Faia v. Landry , 249 So. 2d 317 ( 1971 )

  • 249 So. 2d 317 (1971)

    Michael A. FAIA, Jr.
    Clarence LANDRY.
    Clarence LANDRY.

    Nos. 4447, 4448.

    Court of Appeal of Louisiana, Fourth Circuit.

    June 7, 1971.

    *318 Donald P. Schwarz, Metairie, for Motors Ins. Corp., plaintiff-appellant, and Mrs. Louise Bernard, third party defendant and appellee.

    Noble & Duplechin, William H. Slaughter, III, New Orleans, for Michael A. Faia, Jr., plaintiff and appellant.

    Alvin Rudy Eason, Metairie, for Clarence Landry, defendant-appellee.

    Jones, Walker, Waechter, Poitevent, Carrere & Denegre, R. Henry Sarpy, Jr., New Orleans, for The Phoenix of Hartford Ins. Co., third party defendant and appellee.

    Campoy, Hurley & Senter, David C. Vosbein, New Orleans, for The United States Fidelity and Guaranty Co., third party defendant-appellee.


    BOUTALL, Judge.

    This appeal concerns two consolidated cases, arising out of a collision between two automobiles. The accident which gave rise to this litigation occurred on July 13, 1969, at approximately 5:10 P.M. in a residential area of Jefferson Parish. Robert L. Landry, the 8½ year old minor child of Clarence Landry, while away from his parents' home, gained entry into Mrs.
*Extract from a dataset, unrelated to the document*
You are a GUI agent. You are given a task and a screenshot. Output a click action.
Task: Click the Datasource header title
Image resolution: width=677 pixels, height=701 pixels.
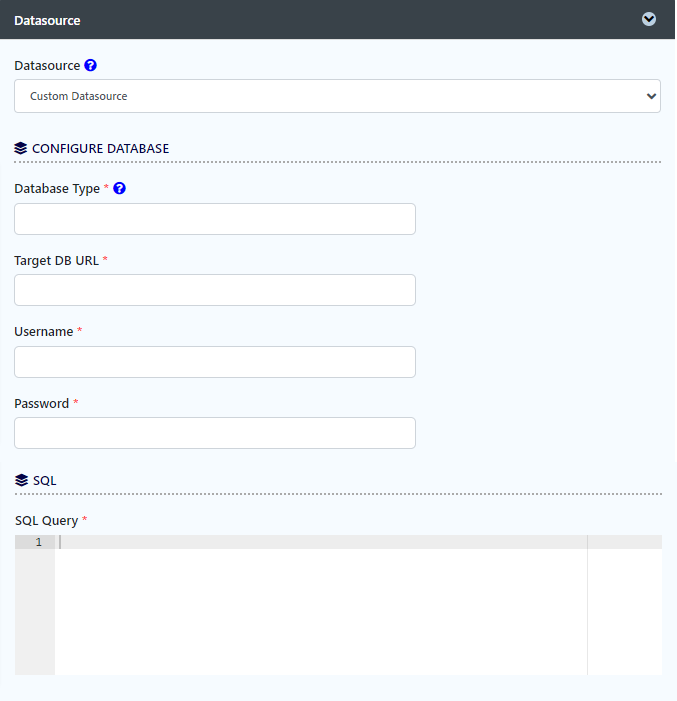(47, 20)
Louise Bernard's automobile which was parked in the front of the Bernard residence, located at 1116 North Starrett Road, started the engine by apparently turning the ignition switch which was not in a locked position, drove the vehicle a distance in excess of three blocks which necessitated his negotiating at least two turns, and collided with the vehicle owned by Michael A. *319 Faia, Jr., which was parked in front of his residence at 1125 N. Sibley Street, Metairie, Louisiana. As a result of this accident, two law suits were filed.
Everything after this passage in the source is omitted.